[Brief]: Restate word for word the entries below, starting with the line with "Turn off the" and continuing through the line with "Task: Click the orange IES letters logo". Include both of those lines and no others.

[Recorded data]:
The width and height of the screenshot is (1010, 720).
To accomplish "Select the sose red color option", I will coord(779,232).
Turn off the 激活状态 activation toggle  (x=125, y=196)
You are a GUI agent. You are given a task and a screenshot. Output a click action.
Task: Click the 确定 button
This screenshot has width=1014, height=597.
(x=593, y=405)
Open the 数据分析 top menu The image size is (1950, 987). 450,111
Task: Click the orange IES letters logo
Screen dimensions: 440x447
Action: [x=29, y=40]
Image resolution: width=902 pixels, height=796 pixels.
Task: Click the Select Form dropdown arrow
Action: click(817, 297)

---

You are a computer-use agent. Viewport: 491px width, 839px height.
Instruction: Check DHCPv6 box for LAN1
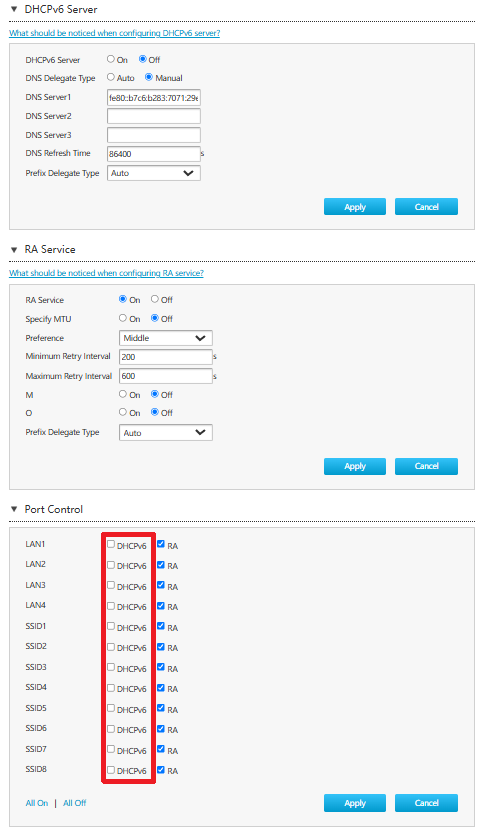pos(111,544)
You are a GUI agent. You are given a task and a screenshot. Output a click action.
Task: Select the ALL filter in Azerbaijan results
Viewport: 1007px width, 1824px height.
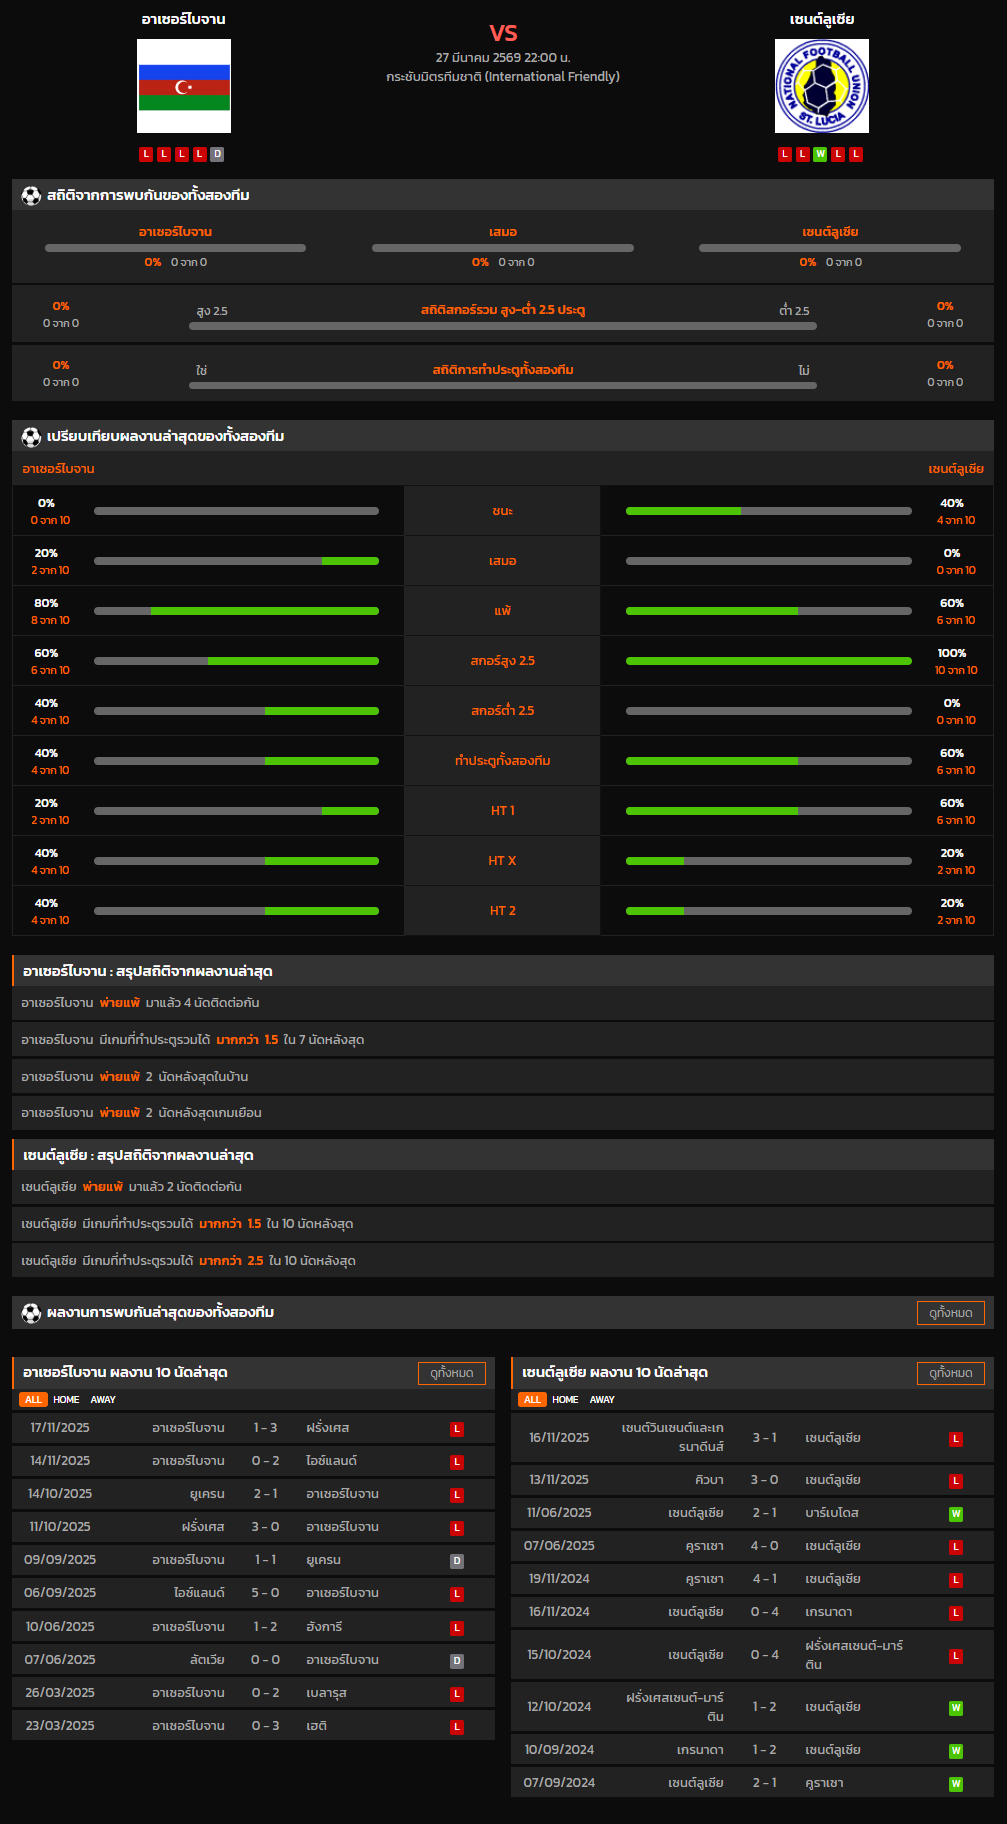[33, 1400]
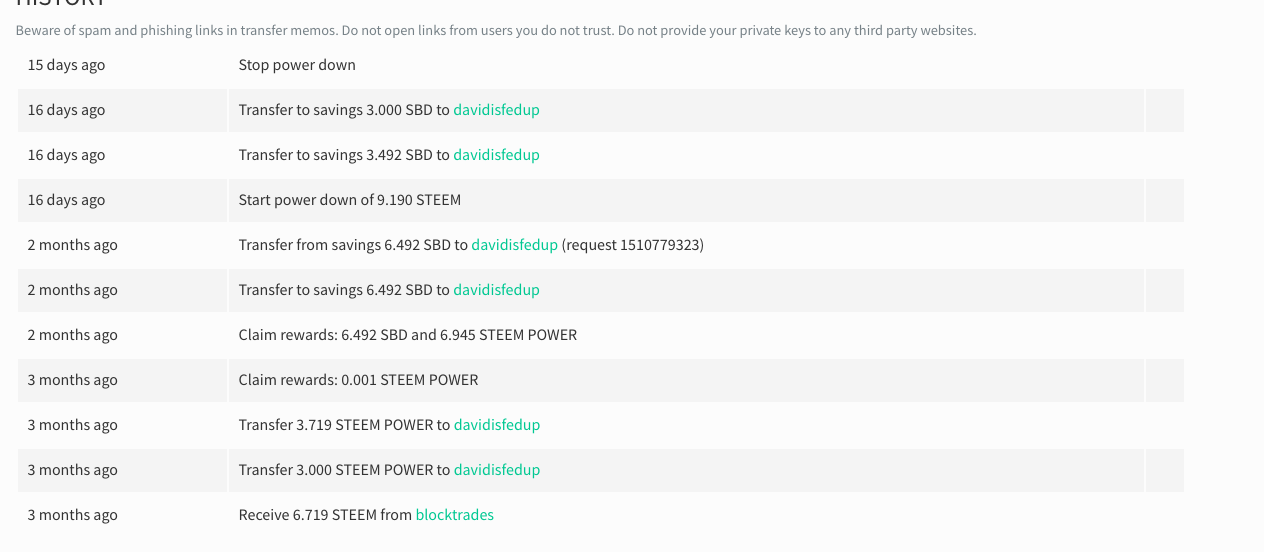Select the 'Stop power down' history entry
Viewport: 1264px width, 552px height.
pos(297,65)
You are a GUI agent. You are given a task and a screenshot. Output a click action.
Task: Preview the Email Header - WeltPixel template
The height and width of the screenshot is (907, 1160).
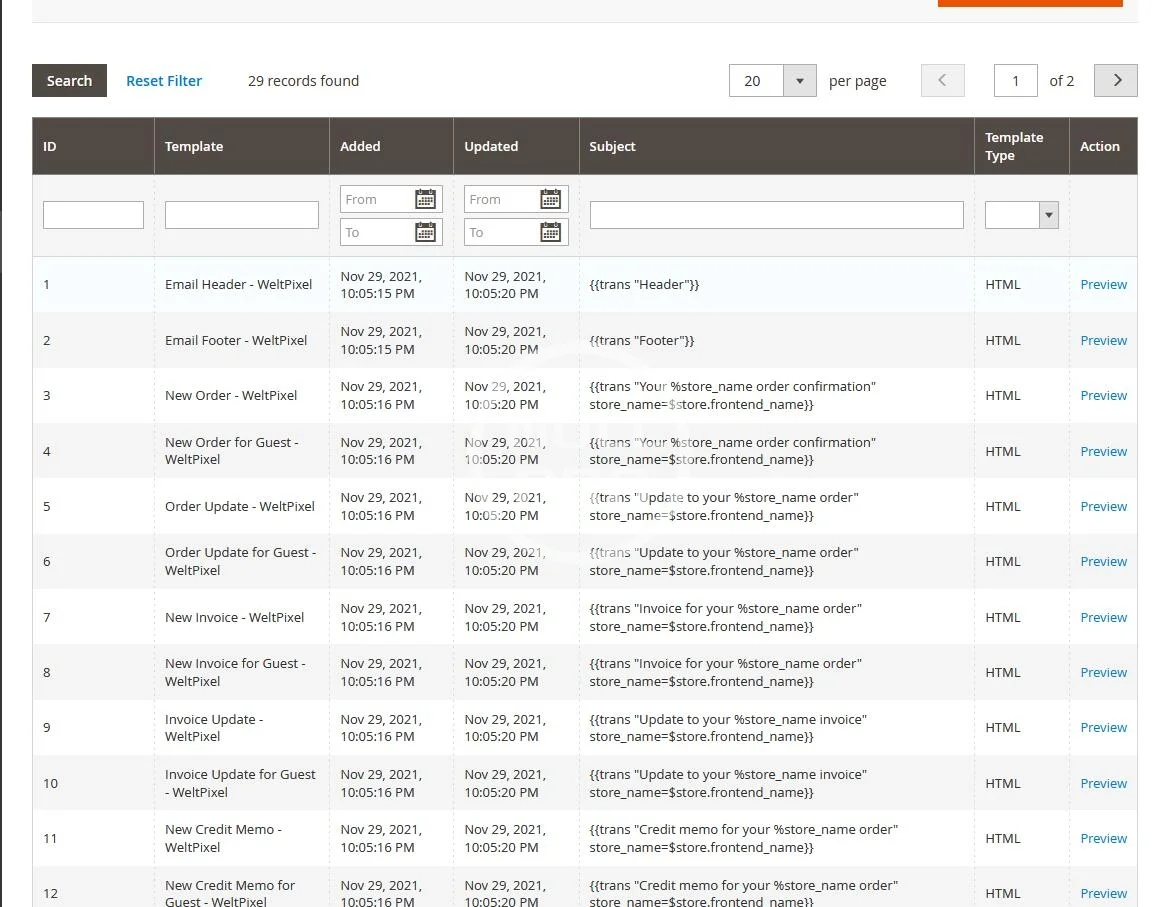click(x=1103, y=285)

[Task solution]:
Turn off the 激活状态 activation toggle  (x=125, y=196)
You are a GUI agent. You are given a task and a screenshot. Output a click action.
Task: Click the 确定 button
This screenshot has width=1014, height=597.
(x=593, y=405)
Open the 数据分析 top menu The image size is (1950, 987). 450,111
Task: Click the orange IES letters logo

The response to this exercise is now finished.